Bir yıldan kısa bir süre önce Cumhurbaşkanı Erdoğan, İslamcı AK Parti çatısı altında bir koalisyonuna liderlik etti ve altı partiden oluşan muhalefet koalisyonunu mağlup etmeyi başardı. Bu zafer, zorlu ekonomik koşullara rağmen Cumhurbaşkanı Erdoğan’ın başkanlık sarayındaki koltuğunu 5 yıl daha korumasını garantiledi. Türk ve yabancı gözlemcilerin çoğunluğunun beklentisi, Cumhurbaşkanı Erdoğan’ın yenileceğine dairdi. Ama o bu durumdan zaferle çıktı.

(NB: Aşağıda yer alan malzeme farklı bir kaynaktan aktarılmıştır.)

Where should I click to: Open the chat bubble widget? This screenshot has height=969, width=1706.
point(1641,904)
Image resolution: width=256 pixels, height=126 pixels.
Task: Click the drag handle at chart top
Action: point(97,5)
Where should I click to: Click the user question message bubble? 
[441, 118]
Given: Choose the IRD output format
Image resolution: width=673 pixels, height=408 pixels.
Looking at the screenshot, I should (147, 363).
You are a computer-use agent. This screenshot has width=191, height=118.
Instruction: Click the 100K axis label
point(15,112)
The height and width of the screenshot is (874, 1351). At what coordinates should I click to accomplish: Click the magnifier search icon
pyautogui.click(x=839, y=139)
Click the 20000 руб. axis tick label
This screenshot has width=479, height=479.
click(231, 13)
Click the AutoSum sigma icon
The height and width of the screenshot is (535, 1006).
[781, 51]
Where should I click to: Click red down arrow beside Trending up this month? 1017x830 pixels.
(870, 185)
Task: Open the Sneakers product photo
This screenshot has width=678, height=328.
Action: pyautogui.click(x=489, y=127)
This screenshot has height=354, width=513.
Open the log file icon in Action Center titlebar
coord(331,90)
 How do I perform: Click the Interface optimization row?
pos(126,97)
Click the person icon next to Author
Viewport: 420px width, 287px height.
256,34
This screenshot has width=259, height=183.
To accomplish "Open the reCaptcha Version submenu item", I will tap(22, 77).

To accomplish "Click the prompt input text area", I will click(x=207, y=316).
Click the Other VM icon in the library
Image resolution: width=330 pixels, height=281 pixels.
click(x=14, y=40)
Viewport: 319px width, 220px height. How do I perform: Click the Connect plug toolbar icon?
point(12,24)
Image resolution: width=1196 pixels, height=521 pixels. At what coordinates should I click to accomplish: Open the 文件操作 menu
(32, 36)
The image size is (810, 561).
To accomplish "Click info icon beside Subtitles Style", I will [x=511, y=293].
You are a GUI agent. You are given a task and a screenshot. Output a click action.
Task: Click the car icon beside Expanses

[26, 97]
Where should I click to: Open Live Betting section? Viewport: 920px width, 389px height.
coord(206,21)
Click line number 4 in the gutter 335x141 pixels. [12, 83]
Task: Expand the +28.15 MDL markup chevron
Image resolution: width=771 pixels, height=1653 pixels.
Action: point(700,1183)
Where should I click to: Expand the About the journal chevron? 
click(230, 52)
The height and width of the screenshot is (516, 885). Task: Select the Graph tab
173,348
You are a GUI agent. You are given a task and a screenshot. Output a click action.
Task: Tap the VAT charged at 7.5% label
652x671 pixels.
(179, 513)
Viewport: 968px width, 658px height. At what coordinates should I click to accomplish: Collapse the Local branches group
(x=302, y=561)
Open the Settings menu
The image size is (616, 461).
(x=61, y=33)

Cumhurbaşkanı Erdoğan’ın yerel seçimlerdeki yenilgisi, anayasa hükümlerini değiştirerek yeniden başkanlık koltuğuna oturmasına olanak tanıyacak -Rusya Devlet Başkanı Vladimir Putin’in yaptığı gibi- planı ve arzuları önünde büyük bir engel oluşturdu.

Aradan kısa bir süre geçmesine rağmen seçim sonuçlarından da anlaşılıyor ki, Türk muhalefet partileri cumhurbaşkanlığı seçiminde yenilginin dersini aldılar ve başarısızlıklarının nedenlerini anladılar. Kötü ekonomik koşullar, yüksek fiyatlar ve hükümetin sözlerini yerine getirememesi onlara seçimlerde yardımcı oldu.

Boğulmaktan kurtulmanın tek çaresi kaptanı değiştirip dümeni başkasına teslim etmek gibi görünüyordu. Bunlar arasında öne çıkan da, daha önceki belediye başkanlığı seçimlerini kazandığından bu yana gözlemcilerin ve seçmenlerin dikkatini üzerine çeken İstanbul Belediye Başkanı Ekrem İmamoğlu’dur.” (Cuma Bukleib / Suudi Şark’ül Evsat Gazetesi)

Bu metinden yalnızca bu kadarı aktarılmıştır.